Dans de pareilles conditions, je crains les résultats de la mesure que l'on propose. Je ne veux pas que l'on puisse invoquer une pareille épreuve contre l'idée que j'ai défendue, et c'est pourquoi je me suis abstenu.

M. Lesoinne. - Je me suis abstenu par les mêmes motifs.

M. Rogier. - Je suis partisan de la simplification des examens.

Déjà par la loi de 1849, cette simplification a eu lieu.

J'étais disposé à dégrever les examens sans affaiblir les études. Mais j'aurais préféré le système mis en avant par la commission nommée par l'honorable M. Piercot. Dans cette situation j'ai dû m'abstenir.

M. Wasseige. - Je n'ai pas voté contre l'article parce que je suis partisan du système de certificats remplaçant les examens pour les études moyennes ; je n'ai pas voté pour parce que je ne veux pas de cours à certificats dans l'enseignement supérieur.

M. de Baillet-Latour. - Je me suis abstenu par les mêmes motifs.

Article 9

« Art. 9 (projet du gouvernement).
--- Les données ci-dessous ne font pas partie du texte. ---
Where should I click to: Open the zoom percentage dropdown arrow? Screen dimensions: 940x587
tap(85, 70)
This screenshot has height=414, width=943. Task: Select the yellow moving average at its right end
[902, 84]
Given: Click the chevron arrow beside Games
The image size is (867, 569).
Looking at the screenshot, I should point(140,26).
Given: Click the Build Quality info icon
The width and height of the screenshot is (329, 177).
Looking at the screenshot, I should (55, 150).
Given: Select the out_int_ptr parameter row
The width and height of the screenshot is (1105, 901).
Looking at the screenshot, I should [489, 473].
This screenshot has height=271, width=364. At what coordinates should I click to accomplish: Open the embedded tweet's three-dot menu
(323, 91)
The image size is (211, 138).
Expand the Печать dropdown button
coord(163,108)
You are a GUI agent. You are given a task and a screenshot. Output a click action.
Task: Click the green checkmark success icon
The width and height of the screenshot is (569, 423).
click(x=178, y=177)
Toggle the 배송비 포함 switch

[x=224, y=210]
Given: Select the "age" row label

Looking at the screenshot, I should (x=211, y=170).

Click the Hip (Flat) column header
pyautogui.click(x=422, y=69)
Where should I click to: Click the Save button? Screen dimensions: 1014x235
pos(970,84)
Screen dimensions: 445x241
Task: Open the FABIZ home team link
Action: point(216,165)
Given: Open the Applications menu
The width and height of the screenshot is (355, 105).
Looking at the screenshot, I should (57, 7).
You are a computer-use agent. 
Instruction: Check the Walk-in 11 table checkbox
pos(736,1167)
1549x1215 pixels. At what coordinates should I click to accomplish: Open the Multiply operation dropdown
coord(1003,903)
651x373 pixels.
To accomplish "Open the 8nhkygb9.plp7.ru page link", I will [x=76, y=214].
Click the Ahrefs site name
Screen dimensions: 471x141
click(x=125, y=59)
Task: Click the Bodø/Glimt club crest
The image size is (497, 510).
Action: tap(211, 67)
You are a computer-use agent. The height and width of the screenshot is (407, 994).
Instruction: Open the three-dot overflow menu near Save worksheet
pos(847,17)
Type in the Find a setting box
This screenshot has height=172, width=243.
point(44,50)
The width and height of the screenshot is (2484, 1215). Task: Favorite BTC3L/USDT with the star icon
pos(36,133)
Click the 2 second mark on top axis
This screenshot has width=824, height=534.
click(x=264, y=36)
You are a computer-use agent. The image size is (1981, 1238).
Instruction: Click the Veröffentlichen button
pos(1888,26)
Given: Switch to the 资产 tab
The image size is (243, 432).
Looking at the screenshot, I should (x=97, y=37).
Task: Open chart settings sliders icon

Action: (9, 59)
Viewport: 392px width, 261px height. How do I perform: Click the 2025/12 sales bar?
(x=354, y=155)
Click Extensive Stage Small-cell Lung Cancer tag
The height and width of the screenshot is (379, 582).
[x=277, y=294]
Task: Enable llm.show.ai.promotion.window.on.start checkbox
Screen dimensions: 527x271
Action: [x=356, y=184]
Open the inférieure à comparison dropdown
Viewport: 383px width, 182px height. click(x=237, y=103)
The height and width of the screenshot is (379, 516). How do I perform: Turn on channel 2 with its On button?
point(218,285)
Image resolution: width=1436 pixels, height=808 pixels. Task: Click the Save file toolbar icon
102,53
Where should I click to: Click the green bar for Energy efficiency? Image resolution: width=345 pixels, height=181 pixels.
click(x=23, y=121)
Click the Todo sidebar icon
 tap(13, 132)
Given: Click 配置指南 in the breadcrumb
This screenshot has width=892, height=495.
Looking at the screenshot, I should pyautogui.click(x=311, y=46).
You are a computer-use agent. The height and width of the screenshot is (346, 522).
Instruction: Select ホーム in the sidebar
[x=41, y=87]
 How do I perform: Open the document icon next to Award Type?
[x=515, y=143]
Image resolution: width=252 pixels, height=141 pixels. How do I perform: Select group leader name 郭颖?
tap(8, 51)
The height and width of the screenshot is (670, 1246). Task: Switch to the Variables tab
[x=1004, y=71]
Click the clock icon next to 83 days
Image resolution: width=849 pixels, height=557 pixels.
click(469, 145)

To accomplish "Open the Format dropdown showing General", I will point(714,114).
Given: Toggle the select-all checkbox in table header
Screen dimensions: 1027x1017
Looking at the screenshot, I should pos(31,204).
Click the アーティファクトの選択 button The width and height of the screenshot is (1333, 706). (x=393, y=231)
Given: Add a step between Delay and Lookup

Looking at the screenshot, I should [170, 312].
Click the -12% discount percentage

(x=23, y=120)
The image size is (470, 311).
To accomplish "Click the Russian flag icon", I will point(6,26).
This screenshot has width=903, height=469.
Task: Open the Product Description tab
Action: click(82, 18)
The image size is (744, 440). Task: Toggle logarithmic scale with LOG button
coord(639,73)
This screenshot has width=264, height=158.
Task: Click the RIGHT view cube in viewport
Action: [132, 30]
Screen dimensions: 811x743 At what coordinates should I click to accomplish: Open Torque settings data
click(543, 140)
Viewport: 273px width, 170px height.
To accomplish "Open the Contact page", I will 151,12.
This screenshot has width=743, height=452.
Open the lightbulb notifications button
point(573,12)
L'examen pour la candidature en philosophie et lettres, préparatoire à l'étude du droit, comprend :

« L'histoire de la littérature française ;

« Des exercices philologiques et littéraires sur la langue latine ;

« L'histoire politique de la Grèce ;

« L'histoire politique du moyen âge ;

« L'histoire politique de la Belgique ;

« La logique, l'anthropologie et la philosophie morale ;

« Les antiquités romaines envisagées au point de vue des institutions politiques.

« L'examen pour la candidature en philosophie et lettres, préparatoire au doctorat dans la même faculté, comprend les mêmes matières, à l'exception que l'histoire politique de l'antiquité est substituée à l'histoire politique de la Grèce.

« Cet examen comprend, en outre, des exercices philologiques sur la langue grecque. »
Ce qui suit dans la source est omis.